Machine learning is a crucial chunk of the strategy employed by Google. It powers many of the Google’s highest applications. In fact, it’s very important that Google has been working for years behind the closed doors for developing a customized solution of its own to power company’s experiences. So in an effort to fetch faster machine learning technology, Google built Tensor Chip.
Machine learning, at present, can be banking on a traditional form of hardware. The Google custom chip could be useful for more than 100 features and products that are used by the company to improve capabilities and comprehend complex commands.
Tensor Chip for Faster Machine Learning
Machine learning offers the underlying appeal to many of the favorite applications developed by Google Inc. In fact, over 100 teams are using the technology of machine learning at Google at present. This is used in various applications namely Voice Search, Inbox Smart Reply, and Street View.

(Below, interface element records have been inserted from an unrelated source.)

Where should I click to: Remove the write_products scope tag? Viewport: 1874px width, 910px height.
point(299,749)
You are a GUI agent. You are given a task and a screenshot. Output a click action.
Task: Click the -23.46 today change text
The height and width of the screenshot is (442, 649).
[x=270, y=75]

Google believes that for building a great hardware, creation of great software is necessary. This is the main reason why Google started a stealthy project several years ago in order to discover if the team could easily fulfill their own customized accelerators for the purpose of developing machine learning apps.

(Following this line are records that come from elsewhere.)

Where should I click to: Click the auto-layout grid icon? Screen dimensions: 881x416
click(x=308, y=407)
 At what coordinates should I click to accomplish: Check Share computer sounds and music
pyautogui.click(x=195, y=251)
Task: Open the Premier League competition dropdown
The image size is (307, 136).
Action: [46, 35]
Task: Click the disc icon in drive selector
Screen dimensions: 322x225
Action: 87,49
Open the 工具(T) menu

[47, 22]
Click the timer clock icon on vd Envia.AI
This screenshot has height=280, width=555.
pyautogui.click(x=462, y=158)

The search engine giant has been running several TPU inside Google Data Centers for more than a year. Following the research, the company has found that TPUs deliver a sequence of magnitude with a well-optimized performance / watt for the purpose of machine learning. This technology is roughly equivalent to Moore’s Law’s three generations, which is about fast-forwarding the technology about 7 years into the future.
Google built Tensor chip (TPU – Tensor Processing Unit) expressly for operating TensorFlow, which is an in-house system for machine learning, which was open-sourced by Google last year. The software will allow faster machine learning as it will place more processing speed on procedures, which involves analysis of big data, voice recognition, and photo identification.
For more than a year, TPUs have been in constant use at Google data centers. So far, Google has not been able to manage more operations into the silicon based on every second and receive improved results in minimum amount of time than previous solutions. The higher level of performance offers TPUs to aid powerful artificial intelligence programs, for instance, AlphaGo. This is the same Google’s AI software that defeated Fan Hui, the European Go Champion. And then, the world’s best Go player, Lee Sedol, also considered as the master of strategy, went through the sour taste of defeat from the same artificial intelligence software, almost after 3.5 hours of tough battle. The professional South Korean Go player, winner of international title for 18 times, conceded his defeat in the game, which was broadcasted live with YouTube being one of its stream giving an access to thousands of people around the world. The match was apparently the first to be played in DeepMind Challenge Championship, a worth $1M game. The game was played in Seoul at the Four Seasons Hotel.
Google built Tensor chip to ensure that it’ll be the heart of forthcoming services and technologies offered by Google. These services include machine learning and AI.